> [Work required]
Pictures should be omitted; restate word for word the lines from the one holding "Go to Área do Cliente button text" through the last line of the entries below.
· · · · ·
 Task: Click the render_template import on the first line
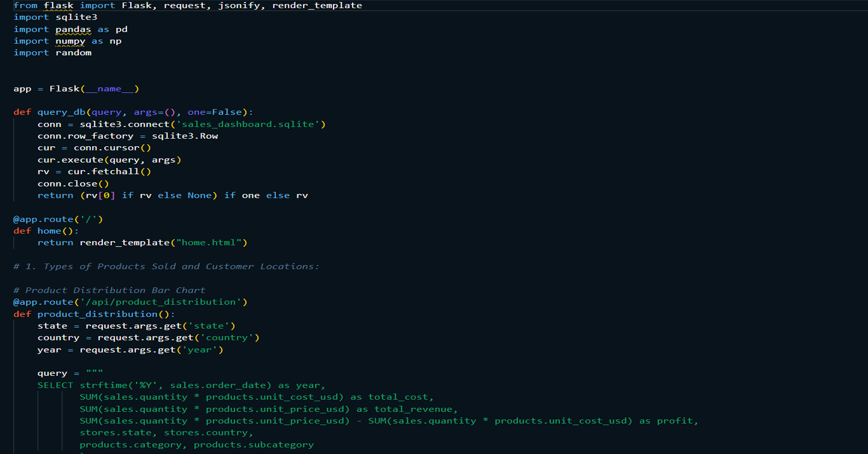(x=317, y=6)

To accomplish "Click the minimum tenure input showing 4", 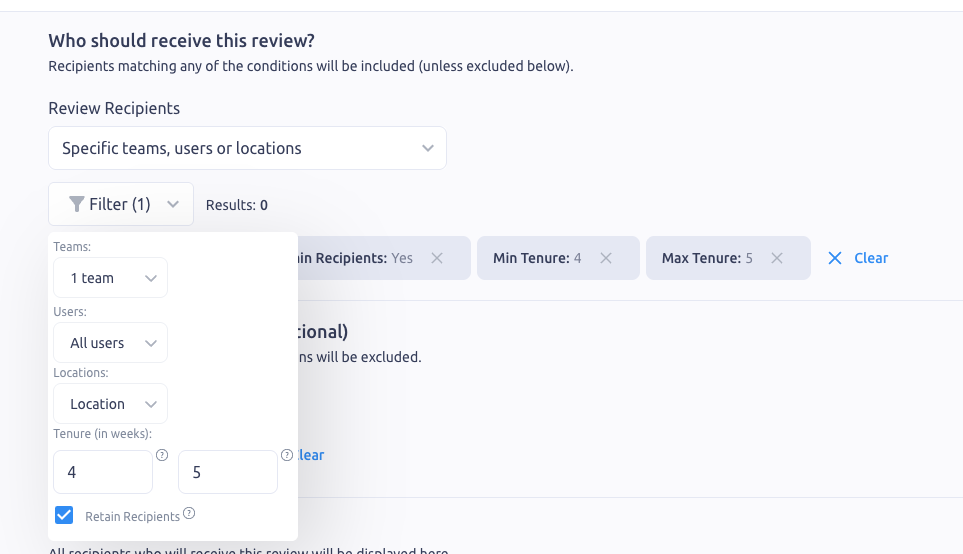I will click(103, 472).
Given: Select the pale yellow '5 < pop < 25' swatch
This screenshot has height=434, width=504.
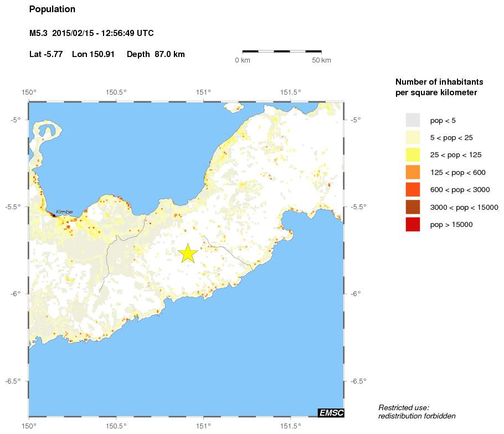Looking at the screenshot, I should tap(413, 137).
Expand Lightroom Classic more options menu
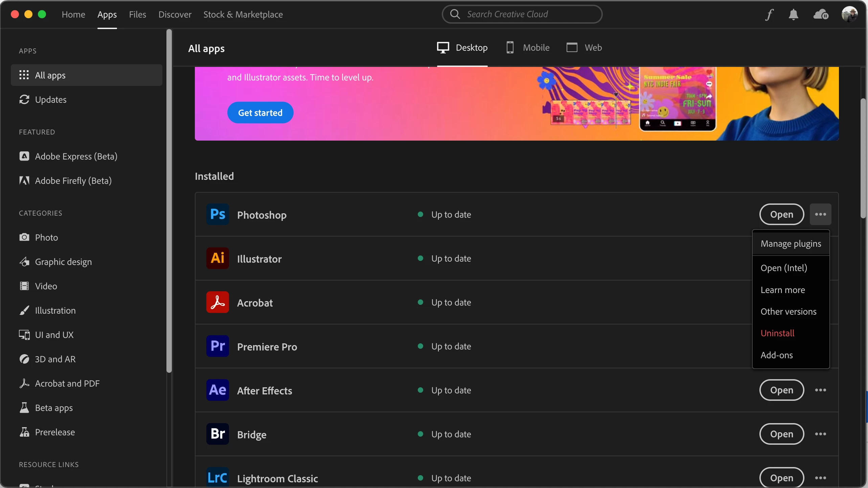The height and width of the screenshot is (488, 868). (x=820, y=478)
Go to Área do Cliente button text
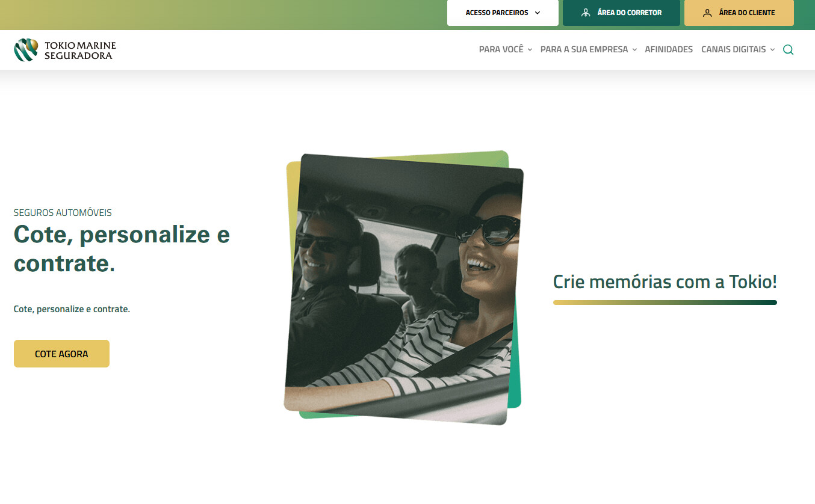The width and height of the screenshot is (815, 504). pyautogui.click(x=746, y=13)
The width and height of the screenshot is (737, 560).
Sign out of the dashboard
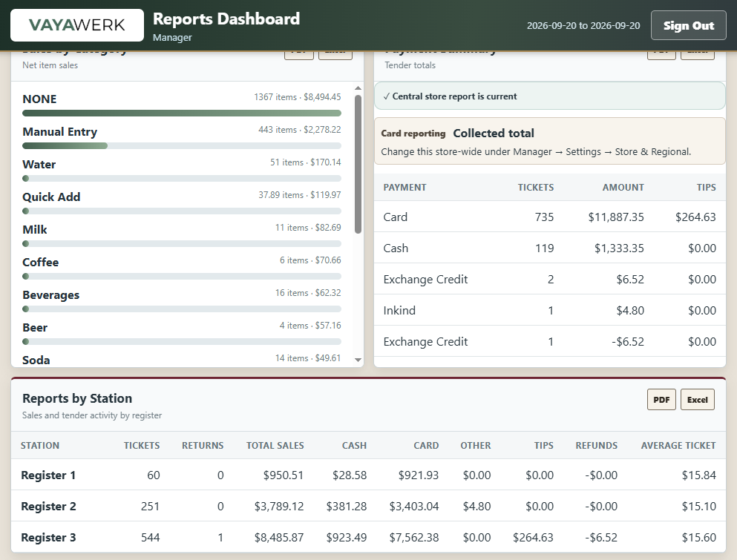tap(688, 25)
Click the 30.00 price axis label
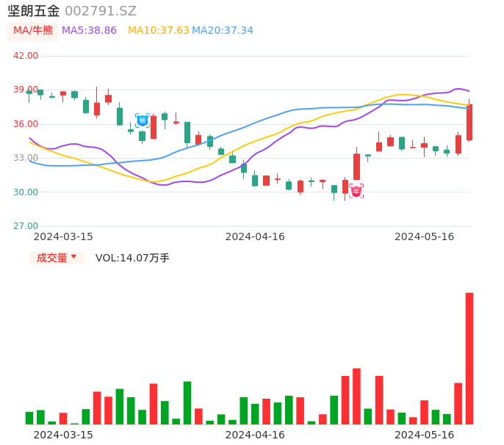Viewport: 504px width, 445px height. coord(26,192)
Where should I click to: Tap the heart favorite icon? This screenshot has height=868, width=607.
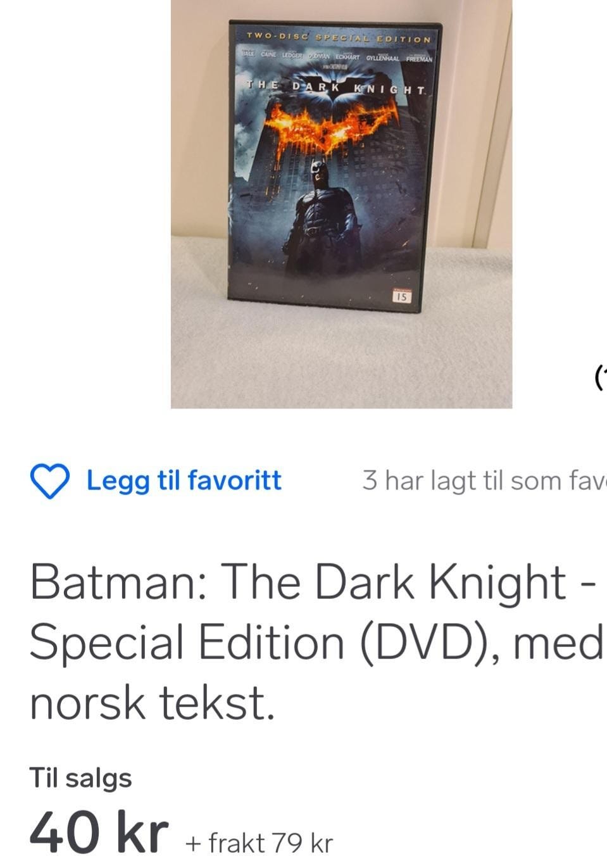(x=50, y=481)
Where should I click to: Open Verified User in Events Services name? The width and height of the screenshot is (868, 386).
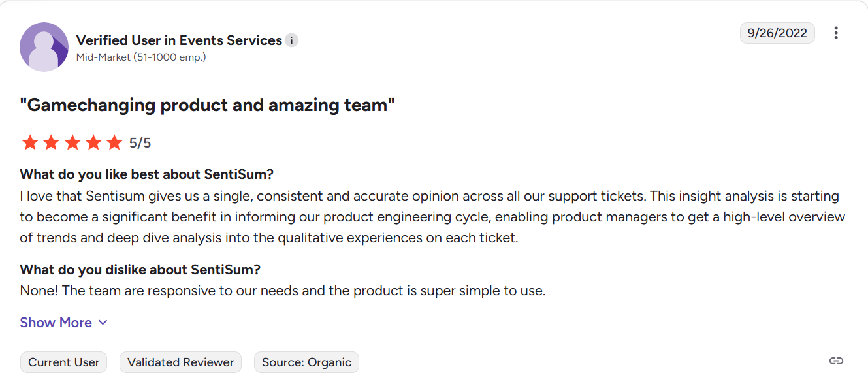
· · · · ·
> [Answer for the task]
Go to Área do Cliente button text
The width and height of the screenshot is (815, 504). pyautogui.click(x=746, y=13)
The width and height of the screenshot is (737, 560).
Sign out of the dashboard
tap(688, 25)
Click the 30.00 price axis label
Viewport: 504px width, 445px height. coord(26,192)
Where should I click to: Tap the heart favorite icon? This screenshot has height=868, width=607.
(x=50, y=481)
Where should I click to: Open Verified User in Events Services name? The width and height of the screenshot is (868, 386).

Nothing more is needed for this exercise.